The result shows that officer candidates are encouraged to become normative role models
with “the right attitudes” for their subordinates to imitate. Doing the job as a normative role
model appropriately is dependent on the ability to embody power resources and obey
regulation impositions at the same time. Accordingly, the study supports Belkin’s (2012)
claim that military masculinity is structured by contradiction, and that the military compels
soldiers/officers to embody masculinity and femininity at the same time. This claim is based
on an understanding, developed from Bourdieu (1998) and Skeggs (2004), where masculinity
is seen as a belief system that comes with impositions of accumulating power resources and
striving for dominance, victory, honor and recognition, through which one is classified as
masculine. Femininity is understood as a form of regulation that is based on morals and
shame, and used to establish control over women and troops through an emphasis on
appropriate culture, attitudes and style.

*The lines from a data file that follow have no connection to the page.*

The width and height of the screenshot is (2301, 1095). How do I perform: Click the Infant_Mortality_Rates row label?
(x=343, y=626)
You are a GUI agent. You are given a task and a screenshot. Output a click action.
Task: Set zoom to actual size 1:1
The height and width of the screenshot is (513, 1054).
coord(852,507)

The contradictory requirements that apply to the officers are reflected in the culture being
referred to as 1) a performance culture in which the “power of example” is used as a
pedagogical method to encourage winning instinct and accumulation of power resources, such
as physical fitness, and 2) a feedback culture in which buddy evaluations and buddy rankings
are actively used as a pedagogical method to socialize the officer candidates into the norms
accepted in the social fellowship. The requirement to embody power resources and become a
winner and a leader results in internal competition and struggles for positions within the local
hierarchy. Considering the requirement to obey regulation impositions, the field was
characterized by a voluntary submission and adaption to the requirements, as well as a
struggle to maintain (reproduce) the field’s traditional criteria for valuation, in particular
It is concluded that systems of classification constitute a stake in the struggles that oppose
individuals in the social interactions that take place in the field. It is argued that being
classified as soldier/officer vs. murderer, civilized vs. uncivilized, appropriate vs.
inappropriate, constitutes a stake in the struggle over soldiers’ culture, attitudes and style.
Moreover, it is shown that women, in particular small-sized women who might join the
military to disprove the stereotype of being “cute and petite”, jeopardize the belief system on
which the military’s capacity for legitimating personal claims to authority and a powerful and
masculine identity is based. Women, in particular the “cute and petite”, enter the military field
with bodies that stand in direct contrast to skills and qualities associated with military
requirements, and as a consequence they put the classification of the military profession as
masculine, tough and physically demanding at stake.